Aujourd'hui, vous poursuivez cette logique en prétendant constituer des « champions », alors que vous favorisez la prise en mains par le privé de fleurons de notre industrie publique. C'est ainsi qu'a été annoncé, il y a quelques jours, le « mariage » de SAGEM et de la SNECMA, opération dictée par des objectifs de rentabilité financière qui risque de « laisser sur le carreau » des partenaires actuels de l'entreprise publique.

Nous condamnons ces opérations, qu'elles concernent EDF ou d'autres entreprises, car non seulement elles rompent avec le rôle des entreprises publiques dans l'industrialisation de notre pays, mais elles ouvrent ces entreprises aux appétits des financiers. À ce sujet, monsieur le ministre, il faut craindre que l'ouverture du capital d'EDF n'entraîne une augmentation de la part réservée aux dividendes. En effet, celle-ci, versée à l'État, s'établissait jusqu'à présent à 37,5 % du résultat brut, soit, depuis dix ans, près de 5 milliards d'euros. Or, dans l'industrie, elle est globalement de 40 à 45 %. EDF connaîtrait donc une ponction supplémentaire, qui, cette fois, serait partagée entre l'État et les actionnaires, puisque vous prévoyez l'ouverture du capital de l'opérateur public. Pouvez-vous confirmer ou infirmer ces éléments ?

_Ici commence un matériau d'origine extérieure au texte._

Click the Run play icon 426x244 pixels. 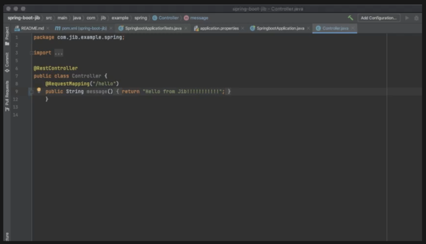point(406,18)
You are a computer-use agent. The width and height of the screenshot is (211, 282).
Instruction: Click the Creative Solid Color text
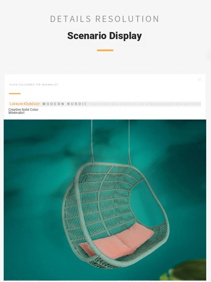point(23,110)
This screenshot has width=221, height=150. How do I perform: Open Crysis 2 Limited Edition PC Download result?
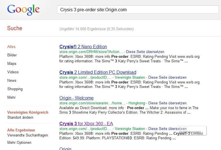(98, 72)
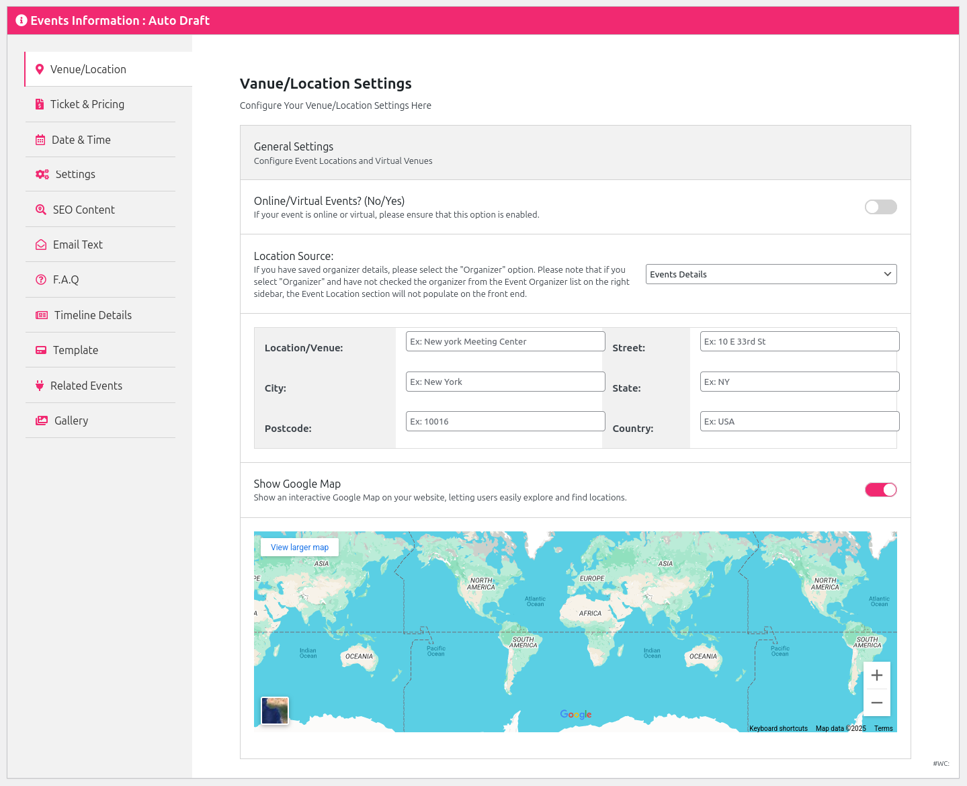Click the F.A.Q question mark icon
This screenshot has height=786, width=967.
point(41,279)
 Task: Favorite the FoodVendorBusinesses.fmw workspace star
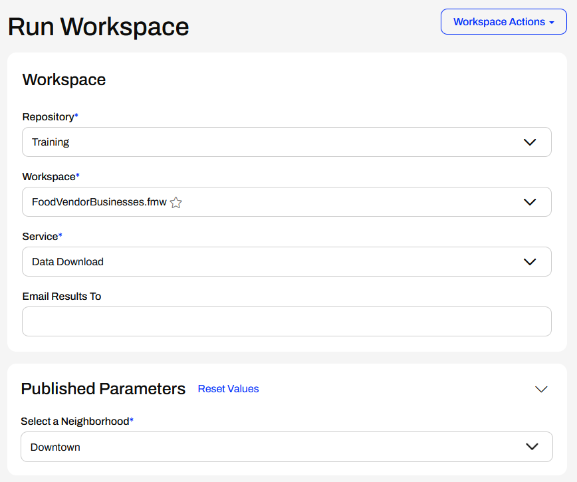176,203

Nous sommes aussi, vous le savez, attachés à la notion de responsabilité sociale et écologique des entreprises. À cet égard, nous ne comprenons pas pourquoi, alors que notre pays risque d'être confronté à l'explosion du problème de l'amiante, on fait preuve d'une telle frilosité dans le développement d'une filière de traitement et de destruction d'un matériau aussi nocif.

Nous estimons que l'économie a pour fonction de répondre aux besoins des populations, avec des emplois utiles. Dans cet esprit, nous sommes favorables à la construction d'« une sécurité de vie » pour les salariés. Il ne s'agit pas de nier les évolutions des métiers et des productions, mais de donner toujours la priorité à l'homme sur la finance. C'est ce que nous proposons avec le projet « sécurité emploi formation », loin de votre obsession d'instaurer une concurrence permanente entre les territoires et entre les hommes et les femmes qui y vivent.

Le journal L'Expansion indiquait, il y a quelques jours, que, ces douze derniers mois, 11 000 emplois avaient été délocalisés hors de notre pays. Le phénomène fait la une, comme pour nourrir et attiser les craintes des salariés, des élus locaux et de l'ensemble de notre population. En agitant sans cesse l'épouvantail des délocalisations et de la perte d'attractivité de la France, le MEDEF prépare le terrain à des reculs sociaux. Toutes les régions de notre pays recensent de telles menaces et, au plan national, on recense plus de cinquante dossiers de ce type.

Un tel chantage est d'autant plus inacceptable que l'État y prête la main. Ainsi, cette situation s'expliquerait par le coût du travail. Or, on omet de dire que la part des salaires dans le PIB, qui était de plus de 75 % dans les années soixante-dix, est passée, depuis le début des années 2000, au-dessous de 70 %. Elle se situe dans la moyenne de l'Europe des Quinze et est inférieure taux du Royaume-Uni, qui s'établit à près de 73 %.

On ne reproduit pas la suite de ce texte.